Musiche di Toshio Hosokawa, Dall’Abaco, Marino, Hindemith, G. Aperghis
Orient/Occident concerto di Michele Marco Rossi per violoncello solo, propone un repertorio che attraversa oriente e occidente, passato e presente. Con il suo approccio eclettico e originale, il violoncellista alterna pagine del repertorio barocco a composizioni contemporanee, dando voce a opere di autori appartenenti tanto alla tradizione occidentale quanto a quella orientale. Un percorso che sfida le barriere stilistiche e temporali, mostrando le possibilità espressive dello strumento e invita l’ascoltatore a un’esperienza immersiva.
In collaborazione con CIDIM – con il sostegno del MIC e di SIAE, nell’ambito del programma “Per chi crea”
Programma:
Dall’Abaco – Capriccio 9
Hindemith – Sonata
Galli – Sonata V
Hosokawa – Kurodabushi
Gabrielli – Ricercare 7
Piatti – Capriccio 9
Scipriani – Toccate
Marino – No pain No gain
Aperghis – Obstinate
Classe 1989, Michele Marco Rossi si è affermato come uno degli interpreti di maggior riferimento per la musica di oggi. Nel suo lavoro a stretto contatto con i maggiori compositori del nostro tempo, ha già ampliato significativamente il repertorio del violoncello, passando dalla musica strumentale al teatro d’avanguardia, musica elettronica e installazioni video.

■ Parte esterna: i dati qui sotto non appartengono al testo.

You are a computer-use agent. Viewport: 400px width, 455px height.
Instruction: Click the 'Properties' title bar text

Realizza le prime esecuzioni assolute di pezzi solistici di Georges Aperghis, Ivan Fedele, Bernhard Gander, Fabio Vacchi, Alessandro Solbiati, Lucia Ronchetti, Noriko Baba, Filippo Perocco, Matteo Franceschini, Vittorio Montalti, Federico Gardella, Zeno Baldi, Pasquale Corrado tra i moltissimi. Di Salvatore Sciarrino esegue la prima assoluta di Linee d’aria per violoncello e orchestra composto per lui, e Ivan Fedele gli dedica il suo 3° Concerto per Violoncello e Orchestra. Collabora con Enno Poppe, Helmut Lachenmann, Unsuk Chin, Klaus Huber, Ennio Morricone.
Rossi porta i suoi recital solistici in tutte le principali stagioni concertistiche italiane, realizza la prima assoluta del 2° Concerto per Violoncello e Grande Orchestra di Luis de Pablo con l’Orchestra del Comunale di Bologna diretta da Oksana Lyiniv e di Adagio e Minuetto variato di Goffredo Petrassi con l’Orchestra di Padova e del Veneto diretta da Marco Angius, ed esegue Seven Words di Sofia Gubaidulina diretto da Kent Nagano con l’Orchestra Haydn di Bolzano e Trento.

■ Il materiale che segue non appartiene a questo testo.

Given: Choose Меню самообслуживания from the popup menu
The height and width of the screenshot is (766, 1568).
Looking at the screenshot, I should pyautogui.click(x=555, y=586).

Nella sua attività costruisce anche progetti trasversali collaborando con Andrea Camilleri, Valerio Magrelli, Nicola Piovani, e con alcuni dei principali ensemble italiani e all’estero, viene regolarmente invitato per interventi musicali e divulgativi su Rai Radio3 e nel 2022 l’Associazione Nazionale dei Critici Musicali gli conferisce il Premio Abbiati del Disco per la sua registrazione dell’integrale della musica per Violoncello di Ivan Fedele (ed. Kairos).
Dal 2023 collabora con la rivista Archi Magazine curando una nuova rubrica di sue conversazioni con i maggiori compositori del nostro tempo, portando avanti un progetto trasversale di approfondimento e diffusione dell’espressione contemporanea davanti al pubblico più disparato, dalle stagioni concertistiche tradizionali ai festival di sperimentazione, al giovane pubblico delle scuole e alla radio.